I think I’ve made it pretty clear through the years of writing this column that I don’t cook.

So, it’s a little ironic that I’ve written two recipe stories for Arkansas Life, a magazine the Arkansas Democrat-Gazette publishes.

It’s a little scary, too.

I could easily list in a wrong ingredient because I have no idea what difference it would make.

I’m very, very careful. I repeat each step to the cook. One year, I wrote about chefs all over Arkansas and their Thanksgiving recipes. (And, let me just say, getting in touch with chefs and trying to get them to send me their recipes was one of the greater challenges I’ve had.)

This year, I was asked to contact former first ladies of Arkansas to get their favorite Thanksgiving recipes.

I thought it would be hard. I figured these women had had enough of public life when their husbands served as governor, and that they lived in seclusion and went out wearing hats and big sunglasses.

Couldn’t have been further from the truth. I’d covered some of their husbands on the campaign trail in my day — Frank White, for one — but I had never talked to the women.

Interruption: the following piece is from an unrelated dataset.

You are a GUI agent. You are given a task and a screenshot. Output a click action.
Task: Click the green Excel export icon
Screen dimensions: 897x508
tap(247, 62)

Wow! What wonderful women! They were gracious, funny and accommodating, and patient with me.

Betty Bumpers was the first one I talked with, and she cracked me up.

When I asked for her favorite recipe, she said, “Well, I don’t have a favorite recipe. I always hated cooking!”

A woman after my own heart.

She said that when she was growing up, her mother made her and her sisters take turns cooking, and she’d offer to milk cows, mow the lawn — anything to keep from cooking.

However, she gave me a recipe for cornbread. She makes it every year, and I think she also makes cornbread dressing, but I got the cornbread recipe.

(The key, she said, is to beat the egg soundly, then beat it again.)

Barbara Pryor gave me a recipe that she said has been in her family for more than 100 years — Mother Euda’s Lemon Chess Pie. Mrs. Pryor got married 54 years ago on Thanksgiving, so she and David celebrate their anniversary every year on this holiday.

Betty Tucker said the food that’s a must at her house on Thanksgiving is blackberry pie, which is not really common around these parts.

However, she also said she makes her mother’s refrigerator rolls, and we went with that recipe.

Gay White gave me her recipe for easy green bean casserole that she said people clamor for anytime she takes it to an event, and it’s always part of her family’s Thanksgiving meal. She gave me the recipe and said it bakes for six hours at 275 degrees.

I got a few calls from readers about that one. Yes, six hours.

(It didn’t strike me as odd. I’m like one of those first-graders who is assigned to write How to Cook a Thanksgiving Turkey and says “Put it in the oven for 42 hours.”)

First lady Ginger Beebe’s family apparently loves pies, and the must-have at their home is pecan. She shared that recipe with our readers. Pecan pie is not one of my favorites, but I’ll bet hers is delicious. Her family also requests chocolate, and that’s a pie I crave.

I tried every way I could to get in touch with Janet Huckabee, whose husband has talked a lot about food in his career, but I wasn’t successful.

Hillary Clinton was a little busy to give a recipe, one of her handlers said, but would love to participate another time.

If you want to see these recipes, you can go online to www.arkansaslife.com.

My husband and I will go to Malvern for Thanksgiving to one of my sisters-in-law’s homes, where there will be a spread. I hope there is cranberry pie.

I will take my special pumpkin pie. If you want my recipe, look on the back of the Libby’s can. My little secret is to add more sugar.